Tree canopy needs to be close to homes, workplaces and public spaces to be effective as a countermeasure to extreme heat; homes surrounded by unshaded concrete and asphalt are vulnerable, even if they happen to be in suburbs or municipalities with high average levels of canopy. A Wisconsin-based study by Ziter et al. (2019) found that canopy cover exceeding 40%, within 60 m of housing, was needed to provide significant cooling effects2. Studies in Germany have shown similar results. When canopy exceeds 30–40%, shading and evapotranspiration effects begin to significantly lower both surface and air temperature in the immediate surroundings at levels that ensure adequate physiological cooling of humans3.
While cities vary in their overall canopy cover, with some achieving totals around 30–40%, recent studies in Europe, South-East Asia, Australia and the USA have highlighted that much of this canopy is not close enough to homes to offer effective cooling.
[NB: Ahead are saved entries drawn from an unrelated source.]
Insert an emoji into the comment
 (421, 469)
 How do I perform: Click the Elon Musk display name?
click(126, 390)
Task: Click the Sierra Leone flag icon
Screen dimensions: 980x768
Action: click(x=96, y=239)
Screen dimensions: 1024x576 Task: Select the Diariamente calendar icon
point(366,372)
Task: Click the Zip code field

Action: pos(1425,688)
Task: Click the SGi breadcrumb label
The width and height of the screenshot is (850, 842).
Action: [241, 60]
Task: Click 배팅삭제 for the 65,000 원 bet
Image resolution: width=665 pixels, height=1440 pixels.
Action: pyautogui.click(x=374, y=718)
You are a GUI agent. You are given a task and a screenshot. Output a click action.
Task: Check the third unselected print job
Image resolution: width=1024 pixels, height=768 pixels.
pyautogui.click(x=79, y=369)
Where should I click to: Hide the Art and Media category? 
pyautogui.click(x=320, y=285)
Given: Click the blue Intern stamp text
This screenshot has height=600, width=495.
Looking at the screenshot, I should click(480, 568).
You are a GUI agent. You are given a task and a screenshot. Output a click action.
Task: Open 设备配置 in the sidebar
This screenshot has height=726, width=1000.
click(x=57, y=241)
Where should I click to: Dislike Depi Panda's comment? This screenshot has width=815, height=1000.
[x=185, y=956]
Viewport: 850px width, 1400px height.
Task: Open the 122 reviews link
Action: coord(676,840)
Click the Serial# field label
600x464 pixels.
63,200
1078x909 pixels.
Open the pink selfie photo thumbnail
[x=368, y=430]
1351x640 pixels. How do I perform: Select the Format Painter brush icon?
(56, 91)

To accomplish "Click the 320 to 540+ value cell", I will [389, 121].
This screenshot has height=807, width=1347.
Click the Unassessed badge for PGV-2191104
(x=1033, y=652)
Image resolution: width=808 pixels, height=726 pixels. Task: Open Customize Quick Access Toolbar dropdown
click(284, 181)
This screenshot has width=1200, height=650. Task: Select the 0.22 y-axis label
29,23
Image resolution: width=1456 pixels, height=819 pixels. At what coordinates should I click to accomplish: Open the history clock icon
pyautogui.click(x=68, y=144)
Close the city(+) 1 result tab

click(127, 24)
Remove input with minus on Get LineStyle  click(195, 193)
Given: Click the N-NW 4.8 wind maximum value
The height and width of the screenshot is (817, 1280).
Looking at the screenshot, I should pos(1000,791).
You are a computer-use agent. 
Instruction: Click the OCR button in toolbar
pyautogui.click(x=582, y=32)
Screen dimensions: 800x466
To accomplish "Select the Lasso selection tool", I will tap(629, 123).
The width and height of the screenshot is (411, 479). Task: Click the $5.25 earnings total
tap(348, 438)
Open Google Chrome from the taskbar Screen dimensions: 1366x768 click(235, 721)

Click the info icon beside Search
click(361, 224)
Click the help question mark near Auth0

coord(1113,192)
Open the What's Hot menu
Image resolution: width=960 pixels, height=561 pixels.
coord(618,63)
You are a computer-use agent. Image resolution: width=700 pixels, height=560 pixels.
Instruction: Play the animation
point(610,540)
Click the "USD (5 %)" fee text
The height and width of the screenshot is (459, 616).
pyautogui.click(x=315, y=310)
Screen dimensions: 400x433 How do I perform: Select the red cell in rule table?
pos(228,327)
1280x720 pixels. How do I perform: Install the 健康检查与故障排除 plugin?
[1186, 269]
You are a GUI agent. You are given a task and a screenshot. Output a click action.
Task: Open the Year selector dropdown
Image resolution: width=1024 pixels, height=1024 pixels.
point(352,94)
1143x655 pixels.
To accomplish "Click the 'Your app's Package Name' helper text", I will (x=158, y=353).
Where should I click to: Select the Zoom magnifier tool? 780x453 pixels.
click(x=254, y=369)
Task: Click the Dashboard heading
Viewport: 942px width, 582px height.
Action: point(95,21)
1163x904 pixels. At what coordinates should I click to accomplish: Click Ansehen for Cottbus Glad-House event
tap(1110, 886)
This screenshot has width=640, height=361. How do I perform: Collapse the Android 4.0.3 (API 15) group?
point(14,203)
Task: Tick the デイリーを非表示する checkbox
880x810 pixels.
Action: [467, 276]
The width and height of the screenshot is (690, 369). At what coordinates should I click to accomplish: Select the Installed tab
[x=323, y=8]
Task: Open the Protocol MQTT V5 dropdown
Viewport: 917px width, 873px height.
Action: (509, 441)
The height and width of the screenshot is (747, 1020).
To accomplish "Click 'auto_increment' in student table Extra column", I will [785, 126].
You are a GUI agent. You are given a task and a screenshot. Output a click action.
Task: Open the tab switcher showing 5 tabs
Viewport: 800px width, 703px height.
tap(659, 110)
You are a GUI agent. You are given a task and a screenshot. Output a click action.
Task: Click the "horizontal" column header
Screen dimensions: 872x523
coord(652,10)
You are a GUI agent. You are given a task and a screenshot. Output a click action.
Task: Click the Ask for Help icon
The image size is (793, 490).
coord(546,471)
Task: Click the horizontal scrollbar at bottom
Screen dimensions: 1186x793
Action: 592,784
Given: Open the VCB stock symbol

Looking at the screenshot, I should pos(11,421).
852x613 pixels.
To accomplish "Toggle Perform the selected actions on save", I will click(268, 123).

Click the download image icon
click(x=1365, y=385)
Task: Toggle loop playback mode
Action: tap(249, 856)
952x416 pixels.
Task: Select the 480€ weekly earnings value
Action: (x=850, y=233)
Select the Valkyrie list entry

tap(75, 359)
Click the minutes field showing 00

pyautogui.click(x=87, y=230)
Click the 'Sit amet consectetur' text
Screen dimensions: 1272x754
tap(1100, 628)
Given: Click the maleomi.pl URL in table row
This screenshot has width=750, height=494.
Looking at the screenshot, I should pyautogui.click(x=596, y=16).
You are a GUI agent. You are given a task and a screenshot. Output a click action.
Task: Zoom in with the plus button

A large majority of urban residents live and work in buildings that fall far short of even 30%4,5,6,7,8. This shortfall of canopy coverage often occurs in low-income neighbourhoods subject to chronic disinvestment, an environmental injustice which further compounds the risks posed by heatwaves9. This is a striking finding when considering the sharp heat fluxes of unshaded surfaces in urban settings; while these vary across climates (e.g. air and soil dryness)10, the basic thermal gain associated with such large areas of unshaded asphalt and concrete, aggravated by the lack of cooling from transpiration when leaf cover is low, amounts to a significant heat risk to human health. Urgent as it is, rollout of canopy must occur thoughtfully, avoiding potential pitfalls such as night-time ‘heat trapping’ in narrow, poorly ventilated street canyons11.
An important challenge is that the gaps between street trees in urban areas are often too large to overcome these heat fluxes. In a study of five global cities (Ottawa, Stockholm, Paris, Buenos Aires, and Washington DC), Smart et al. (2020) found planting density to be in the range of 1.0 to 10.6 trees per 100 m of street segment length12—a very low planting density in design terms. Ten trees per 100 m of street (noting that this figure includes both sides of the street) represents a spacing of 20 m between trees on each side of the street. Figure 1 shows a 100 m street segment; in the top example (Fig. 1a), we see roughly 10 trees per 100 m, which is the high end of commonly observed densities. Below, in Fig. 1b, we show how using simple, common approaches (such as median planting, tree placement between parking areas, and footpath planting at 6 m spacing) can achieve 48 trees per 100 m all while retaining gaps of at least 6 m between trees on footpaths, and without loss of parking or lane viability.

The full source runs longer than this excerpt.